We studied changes in transcutaneous PCO2 in healthy volunteers and patients to establish the accuracy and practicability of a new cutaneous capnometer (HP47201A). In 9 healthy volunteers, as many as 4 experiments each were performed during each laboratory session. After cutaneous electrode stabilization, a gas mixture of CO2 in O2 was rebreathed under "open-loop" conditions allowing a rapid progressive increase in alveolar PCO2. The electrode stabilized on the skin with a time constant of 2.87 +/- 0.72 min. During rebreathing, alveolar PCO2 increased 4.25 +/- 0.63mm Hg/min. The simultaneous rate of increase in transcutaneous PCO2 was 2.91 +/- 0.59 mm Hg of CO2/min. Electrode response was also studied during steady-state conditions after a step increase in alveolar PCO2 of 10 mm Hg more than the resting end-tidal PCO2. The time constant of the skin electrode's response under these conditions was 3.2 +/- 1.9 min.

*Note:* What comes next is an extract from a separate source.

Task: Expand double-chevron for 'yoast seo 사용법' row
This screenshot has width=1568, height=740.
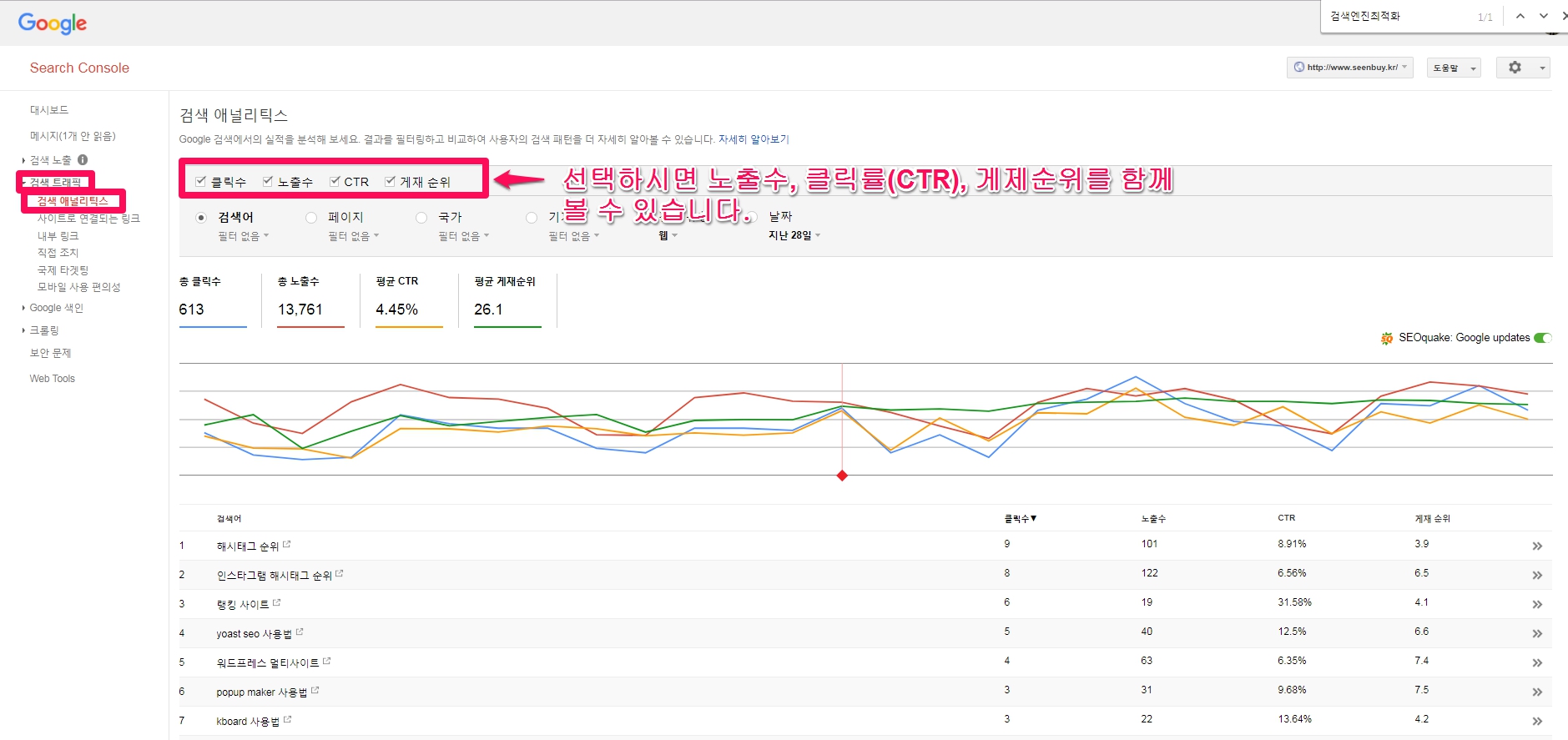Action: pos(1536,633)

We compared the arterial PCO2 of 25 blood samples with simultaneous transcutaneous PCO2 measurements in hemodynamically and metabolically stable patients. The range of arterial PCO2 values varied between 24 and 98 mm Hg, and the electrode remained stable during each 12-h study. Observed values closely approximated arterial PCO2 measurements, with transcutaneous readings 4 mm Hg more than measured arterial values (r = 0.98). We conclude that the cutaneous capnometer accurately and consistently reflects arterial PCO2 and has delay and response characteristics that may allow its use in clinical monitoring of patients.